▶ WHAT THE TASK ASKS: Every record that follows must be set down word for word.

[Stored data]
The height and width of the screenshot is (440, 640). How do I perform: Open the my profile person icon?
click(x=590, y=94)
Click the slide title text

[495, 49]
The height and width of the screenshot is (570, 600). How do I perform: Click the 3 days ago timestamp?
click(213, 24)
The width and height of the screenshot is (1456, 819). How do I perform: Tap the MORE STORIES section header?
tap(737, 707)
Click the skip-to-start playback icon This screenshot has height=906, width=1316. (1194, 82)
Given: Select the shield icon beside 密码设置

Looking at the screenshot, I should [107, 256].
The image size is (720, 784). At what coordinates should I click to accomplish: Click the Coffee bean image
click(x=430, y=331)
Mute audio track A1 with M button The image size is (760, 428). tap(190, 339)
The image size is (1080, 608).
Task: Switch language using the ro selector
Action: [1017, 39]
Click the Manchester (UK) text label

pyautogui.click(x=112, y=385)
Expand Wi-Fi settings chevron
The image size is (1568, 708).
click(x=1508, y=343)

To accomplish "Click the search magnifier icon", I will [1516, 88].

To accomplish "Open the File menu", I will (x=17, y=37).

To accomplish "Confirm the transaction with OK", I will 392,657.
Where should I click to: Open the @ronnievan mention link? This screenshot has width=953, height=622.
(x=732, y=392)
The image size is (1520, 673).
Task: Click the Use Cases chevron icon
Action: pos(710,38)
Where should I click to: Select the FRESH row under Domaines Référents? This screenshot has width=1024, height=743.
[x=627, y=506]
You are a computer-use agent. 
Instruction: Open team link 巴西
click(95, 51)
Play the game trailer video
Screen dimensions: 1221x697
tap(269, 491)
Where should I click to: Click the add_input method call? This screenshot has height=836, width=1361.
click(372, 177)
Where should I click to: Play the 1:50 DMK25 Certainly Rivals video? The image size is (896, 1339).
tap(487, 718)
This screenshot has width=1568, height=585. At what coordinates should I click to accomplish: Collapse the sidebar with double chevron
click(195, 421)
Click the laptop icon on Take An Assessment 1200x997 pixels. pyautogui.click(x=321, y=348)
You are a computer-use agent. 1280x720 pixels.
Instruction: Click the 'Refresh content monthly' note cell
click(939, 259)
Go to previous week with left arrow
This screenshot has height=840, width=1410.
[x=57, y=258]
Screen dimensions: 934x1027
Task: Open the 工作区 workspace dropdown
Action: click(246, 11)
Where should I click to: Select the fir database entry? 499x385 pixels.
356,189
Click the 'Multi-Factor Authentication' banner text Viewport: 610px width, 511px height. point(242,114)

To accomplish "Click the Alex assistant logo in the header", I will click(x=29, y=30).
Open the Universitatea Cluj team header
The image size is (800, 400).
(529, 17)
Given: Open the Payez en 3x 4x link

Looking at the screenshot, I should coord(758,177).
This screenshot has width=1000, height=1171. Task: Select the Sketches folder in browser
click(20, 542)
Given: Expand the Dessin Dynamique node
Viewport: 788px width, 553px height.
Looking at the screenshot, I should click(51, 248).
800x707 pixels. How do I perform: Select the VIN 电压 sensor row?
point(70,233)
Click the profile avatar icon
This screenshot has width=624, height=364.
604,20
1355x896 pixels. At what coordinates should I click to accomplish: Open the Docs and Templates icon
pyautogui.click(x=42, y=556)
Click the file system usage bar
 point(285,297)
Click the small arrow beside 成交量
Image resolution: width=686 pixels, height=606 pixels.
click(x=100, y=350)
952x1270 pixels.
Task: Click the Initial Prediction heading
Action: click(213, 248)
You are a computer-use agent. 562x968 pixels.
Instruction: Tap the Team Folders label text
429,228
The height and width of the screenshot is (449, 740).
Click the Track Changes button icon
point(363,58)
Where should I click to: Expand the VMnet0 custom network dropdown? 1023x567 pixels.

▶ RESPONSE BELOW:
The height and width of the screenshot is (440, 640). How do I perform: Open the my profile person icon?
click(x=590, y=94)
Click the slide title text

[495, 49]
The height and width of the screenshot is (570, 600). How do I perform: Click the 3 days ago timestamp?
click(213, 24)
The width and height of the screenshot is (1456, 819). How do I perform: Tap the MORE STORIES section header?
tap(737, 707)
Click the skip-to-start playback icon This screenshot has height=906, width=1316. (1194, 82)
Given: Select the shield icon beside 密码设置

Looking at the screenshot, I should [107, 256].
The image size is (720, 784). At what coordinates should I click to accomplish: Click the Coffee bean image
click(x=430, y=331)
Mute audio track A1 with M button The image size is (760, 428). tap(190, 339)
The image size is (1080, 608).
Task: Switch language using the ro selector
Action: [1017, 39]
Click the Manchester (UK) text label

pyautogui.click(x=112, y=385)
Expand Wi-Fi settings chevron
The image size is (1568, 708).
click(x=1508, y=343)

To accomplish "Click the search magnifier icon", I will [1516, 88].

To accomplish "Open the File menu", I will (x=17, y=37).

To accomplish "Confirm the transaction with OK", I will 392,657.
Where should I click to: Open the @ronnievan mention link? This screenshot has width=953, height=622.
(x=732, y=392)
The image size is (1520, 673).
Task: Click the Use Cases chevron icon
Action: pos(710,38)
Where should I click to: Select the FRESH row under Domaines Référents? This screenshot has width=1024, height=743.
[x=627, y=506]
You are a computer-use agent. 
Instruction: Open team link 巴西
click(95, 51)
Play the game trailer video
Screen dimensions: 1221x697
tap(269, 491)
Where should I click to: Click the add_input method call? This screenshot has height=836, width=1361.
click(372, 177)
Where should I click to: Play the 1:50 DMK25 Certainly Rivals video? The image size is (896, 1339).
tap(487, 718)
This screenshot has width=1568, height=585. At what coordinates should I click to accomplish: Collapse the sidebar with double chevron
click(195, 421)
Click the laptop icon on Take An Assessment 1200x997 pixels. pyautogui.click(x=321, y=348)
You are a computer-use agent. 1280x720 pixels.
Instruction: Click the 'Refresh content monthly' note cell
click(939, 259)
Go to previous week with left arrow
This screenshot has height=840, width=1410.
[x=57, y=258]
Screen dimensions: 934x1027
Task: Open the 工作区 workspace dropdown
Action: click(246, 11)
Where should I click to: Select the fir database entry? 499x385 pixels.
356,189
Click the 'Multi-Factor Authentication' banner text Viewport: 610px width, 511px height. point(242,114)

To accomplish "Click the Alex assistant logo in the header", I will click(x=29, y=30).
Open the Universitatea Cluj team header
The image size is (800, 400).
(529, 17)
Given: Open the Payez en 3x 4x link

Looking at the screenshot, I should coord(758,177).
This screenshot has width=1000, height=1171. Task: Select the Sketches folder in browser
click(20, 542)
Given: Expand the Dessin Dynamique node
Viewport: 788px width, 553px height.
Looking at the screenshot, I should click(51, 248).
800x707 pixels. How do I perform: Select the VIN 电压 sensor row?
point(70,233)
Click the profile avatar icon
This screenshot has width=624, height=364.
604,20
1355x896 pixels. At what coordinates should I click to accomplish: Open the Docs and Templates icon
pyautogui.click(x=42, y=556)
Click the file system usage bar
 point(285,297)
Click the small arrow beside 成交量
Image resolution: width=686 pixels, height=606 pixels.
click(x=100, y=350)
952x1270 pixels.
Task: Click the Initial Prediction heading
Action: click(213, 248)
You are a computer-use agent. 562x968 pixels.
Instruction: Tap the Team Folders label text
429,228
The height and width of the screenshot is (449, 740).
Click the Track Changes button icon
point(363,58)
Where should I click to: Expand the VMnet0 custom network dropdown? 1023x567 pixels.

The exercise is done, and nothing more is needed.